The timing of the launch, on the first day of the Lunar New Year—a time when most Chinese workers are on holiday—highlights the urgency Alibaba faces as DeepSeek’s breakthroughs shake up both domestic and international AI markets. The startup’s DeepSeek-V3 model, launched on Jan. 10, and its subsequent R1 model, released on Jan. 20, have drawn global attention for their impressive performance and low operating costs, triggering a reassessment of investment strategies among major AI firms in the U.S.

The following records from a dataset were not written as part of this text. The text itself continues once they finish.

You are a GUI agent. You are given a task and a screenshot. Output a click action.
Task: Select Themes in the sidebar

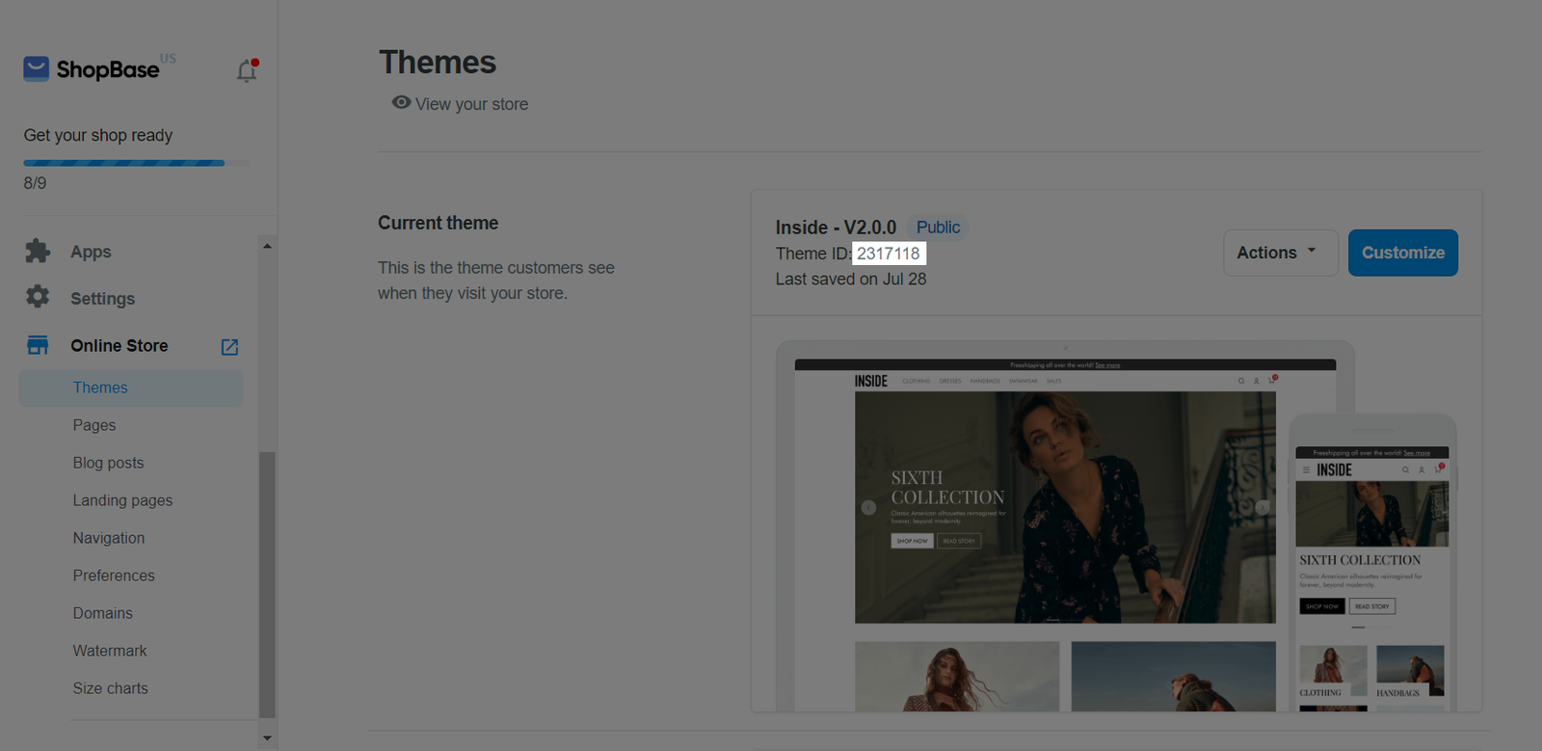pos(100,388)
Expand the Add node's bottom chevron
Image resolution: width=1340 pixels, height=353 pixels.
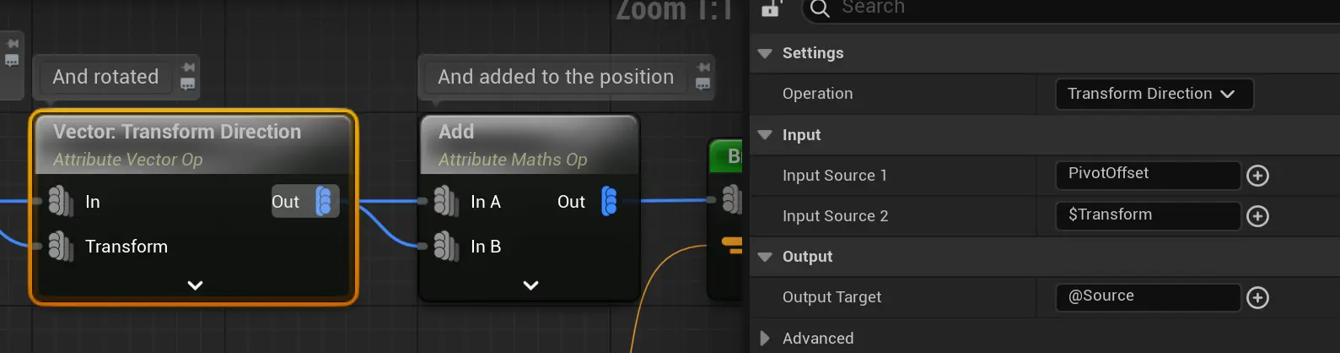click(530, 285)
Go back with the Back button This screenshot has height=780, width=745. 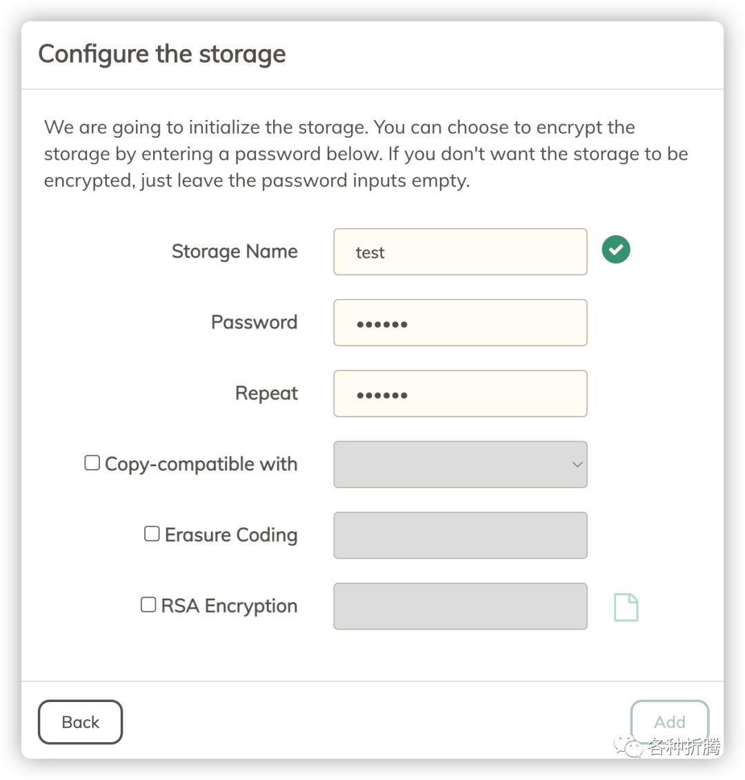(80, 722)
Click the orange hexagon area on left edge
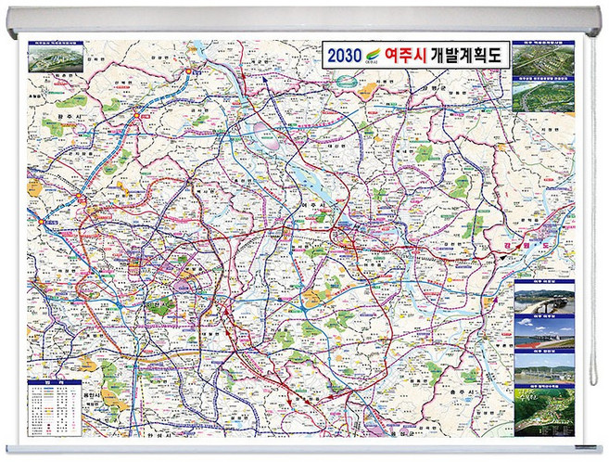The image size is (609, 462). click(x=33, y=187)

DeepSeek’s emergence has led to a wave of rapid AI model upgrades by competitors in China. Just two days after DeepSeek-R1’s debut, ByteDance, the owner of TikTok, updated its flagship AI model, asserting that it had surpassed Microsoft-backed OpenAI’s o1 model in AIME, a benchmark for complex instruction comprehension. This mirrored DeepSeek’s claims that its R1 model rivals OpenAI’s o1 in several key performance metrics.

DeepSeek’s Disruptive Impact on China’s AI Market

DeepSeek’s influence on China’s AI ecosystem dates back to the release of its DeepSeek-V2 model in May 2023, which sparked an AI pricing war. Unlike previous high-cost AI models, DeepSeek-V2 was open-source and offered at an unprecedentedly low price of just 1 yuan ($0.14) per million tokens. In response, Alibaba’s cloud division slashed AI model prices by up to 97%, forcing competitors such as Baidu and Tencent to follow suit.

Despite the price war, DeepSeek’s founder Liang Wenfeng has maintained that cost reduction is not the company’s primary concern. In a rare interview with Waves, a Chinese media outlet, Liang stated that DeepSeek’s ultimate goal is to achieve artificial general intelligence (AGI), an AI capability that surpasses humans in most economically valuable tasks. Unlike China’s established tech giants, which employ hundreds of thousands of workers, DeepSeek operates more like a research lab, with a lean team of young graduates and Ph.D. students from top Chinese universities.

Liang has suggested that large tech firms may struggle to adapt to the AI industry’s future demands. He contrasted their hierarchical structures and high operating costs with DeepSeek’s flexible and innovation-driven approach, noting that “large foundational models require continued innovation, and tech giants’ capabilities have their limits.”

The Connection Between AI and Bitcoin Mining

While competition in AI development intensifies, parallels can be drawn between the AI industry’s rapid evolution and the dynamics of Bitcoin mining. Bitcoin mining, a process in which miners solve complex mathematical puzzles to validate transactions and secure the blockchain, relies on high-performance computing (HPC). As demand for computational power grows, many Bitcoin mining firms have begun repurposing their infrastructure for AI workloads.

Bitcoin’s network security is measured by its hash rate, which represents the total computational power used for mining. A higher hash rate indicates increased network security and mining difficulty. The AI boom has led to a surge in demand for advanced GPUs and data centers, similar to those used in Bitcoin mining, driving a convergence between the two industries. Companies like Hive Digital Technologies have already expanded their focus from Bitcoin mining to AI computing, demonstrating the increasing overlap between blockchain technology and artificial intelligence.

The rise of AI firms like DeepSeek mirrors the decentralization seen in Bitcoin mining. Just as smaller mining operations have challenged large-scale enterprises by leveraging efficient, lower-cost models, AI startups are disrupting industry giants by introducing more agile and cost-effective innovations. Both sectors rely on computational power, and as AI models grow more sophisticated, their need for energy-intensive hardware could further intertwine the fates of Bitcoin mining and AI development.

The Future of AI and High-Performance Computing

With Alibaba, DeepSeek, ByteDance, and other major players rapidly advancing their AI capabilities, the competition for dominance in China’s AI sector is expected to intensify. The integration of AI with Bitcoin mining infrastructure could further reshape the computing landscape, potentially creating new opportunities for businesses operating in both industries.

As China’s AI race accelerates, companies that successfully balance innovation, cost efficiency, and computational power will likely emerge as leaders in the global AI revolution. Whether DeepSeek’s lean model proves superior to Alibaba’s vast resources remains to be seen, but one thing is clear: the battle for AI supremacy in China is far from over.